Futurecasting: How Machine Learning and AI Impact Future Decisions

Through predictive analytics, machine learning can improve an organization’s methods of decision making thereby optimizing the decision making process. Applying machine learning to the decision making process gives revenue cycle leaders a way to balance their decisions against larger volumes of data than previously possible, leading to a wealth of insights and new opportunities previously out of reach on a manual scale. 45% of companies that utilize machine learning say that the technology has led to expanded data analysis and increased insights into their business.

These data driven insights spur revenue growth in a myriad of ways from “predicting business outcomes and improving business strategy to better customer engagement.”. Over the last decade, research conducted into machine learning found that companies that leverage data analytics to augment their decision making process were on average 5% more productive and 6% more profitable than their competitors who weren’t applying such tactics. This is in large part due to these companies being exponentially more likely to make decisions faster than their competitors and just as likely to beat competitors to the market with those decisions.

Perhaps no area of the business has improved more with the use of machine learning than forecasting, budgeting, and resource allocation. Machine learning not only improves the accuracy of forecasts, but much like with customer engagement, machine learning can be used to automate forecasting models and synthesize larger data sets than manually possible. Forecasters no longer need to spend the bulk of their time compiling and reconciling data, reducing the more laborious aspects of forecasting and freeing up forecasters to focus their attention on areas that present greater value to the business like ”understanding operational drivers, key business events, and microeconomic and macroeconomic factors that may impact the business, bringing those insights into the forecasting process”.

Liberated from traditional spreadsheet driven models, forecasters now have greater insights into the cyclical nature of their business, the peaks and the valleys of revenue caused by seasonality and demand that require strategic adjustments and preparation.
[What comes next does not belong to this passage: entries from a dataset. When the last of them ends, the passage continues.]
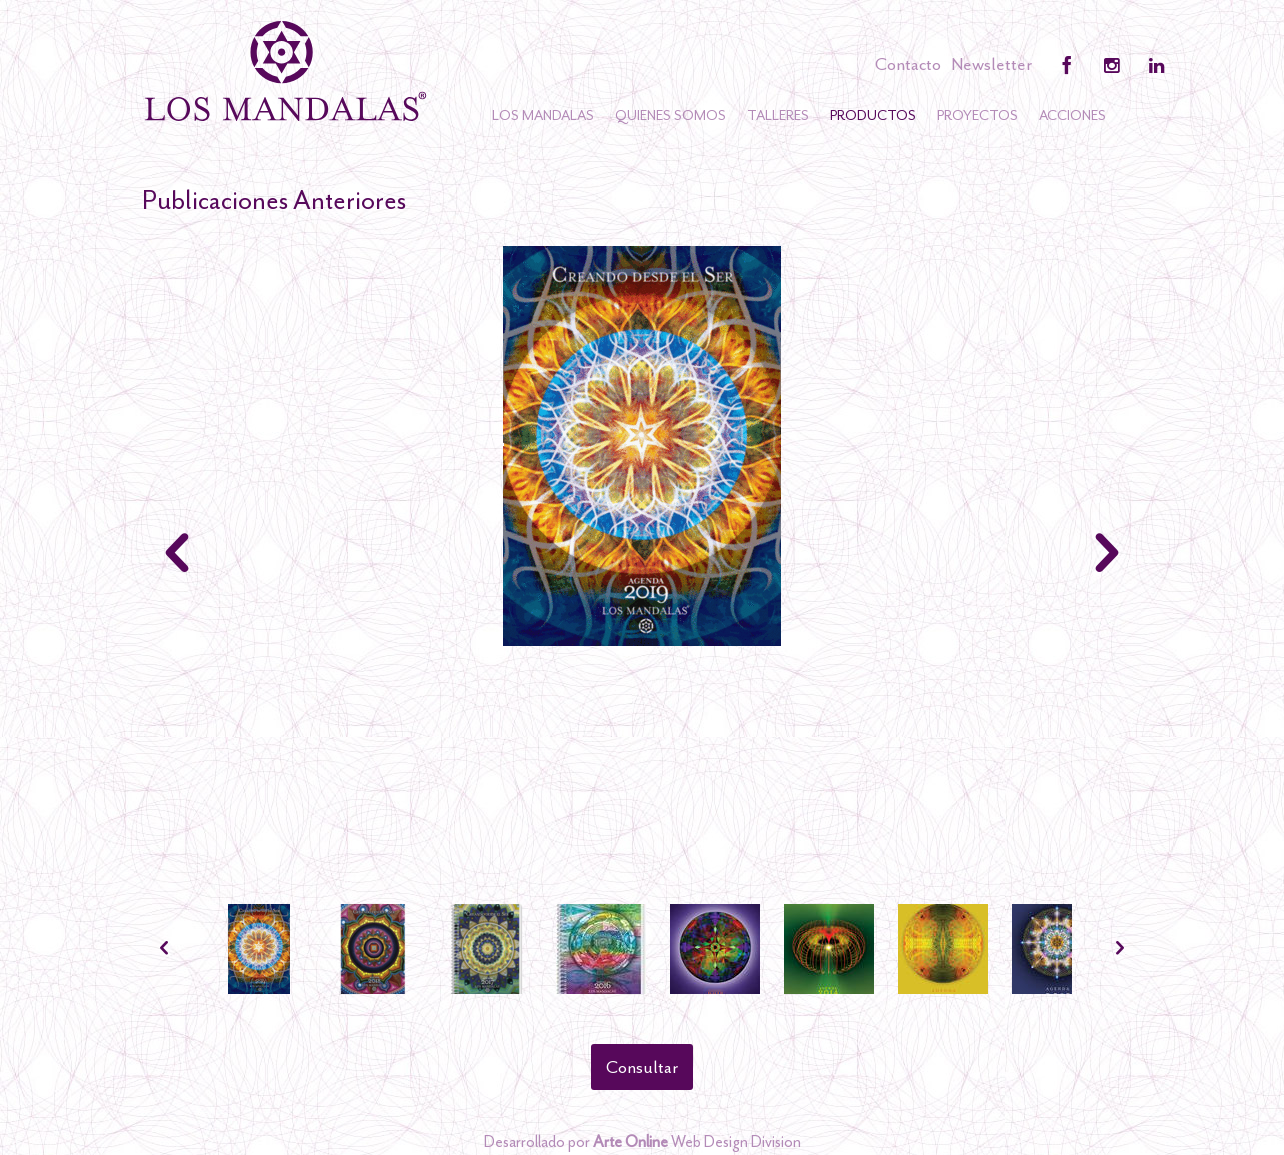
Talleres (778, 115)
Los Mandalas (543, 115)
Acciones (1072, 115)
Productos (873, 115)
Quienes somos (670, 115)
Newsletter (991, 64)
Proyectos (977, 115)
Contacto (908, 64)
In a 2019 study of 1014 hospitals in both medicaid expansion states and non expansion states, Crowe Analytics used machine learning to observe how seasonality affected net revenue for healthcare providers. To determine the impact, they analyzed data points like bad debt, credit balance, cash to expected pay, denials, etc. The study found that seasonality plays a larger role in revenue than previously believed. For example, final denials of claims are 18.5% higher in June than average, outpatient revenue is 4 percent lower in the months of January, February, and March than year average, and the average days in accounts receivable are 51.3 days in January, the highest of the year.

With these types of observations proven out by data and tailored to their specific health system, revenue cycle leaders can feel confident that they have a much clearer and more nuanced understanding of the year’s financial picture and how to construct their strategic plans, allowing them to set and attain more realistic internal key performance indicators (KPIs).

How Future Revenue Cycle Decisions Will Be Impacted By AI and Machine Learning

How to Stay Ahead of the Curve?

Whether a revenue cycle department values machine learning, the vendors they choose to partner with to implement it, and how it's applied to their current workflows could be the number one factor in how a revenue cycle performs in the coming decades.

With patients having more choices than ever on where and when they receive their care, health systems that are not focused on how to stay on top of developing trends will fail. Machine learning and AI offer the most effective way for revenue cycle leaders to remain strategic in a world where problems are becoming more and more complex and decisions need to be made faster by the day.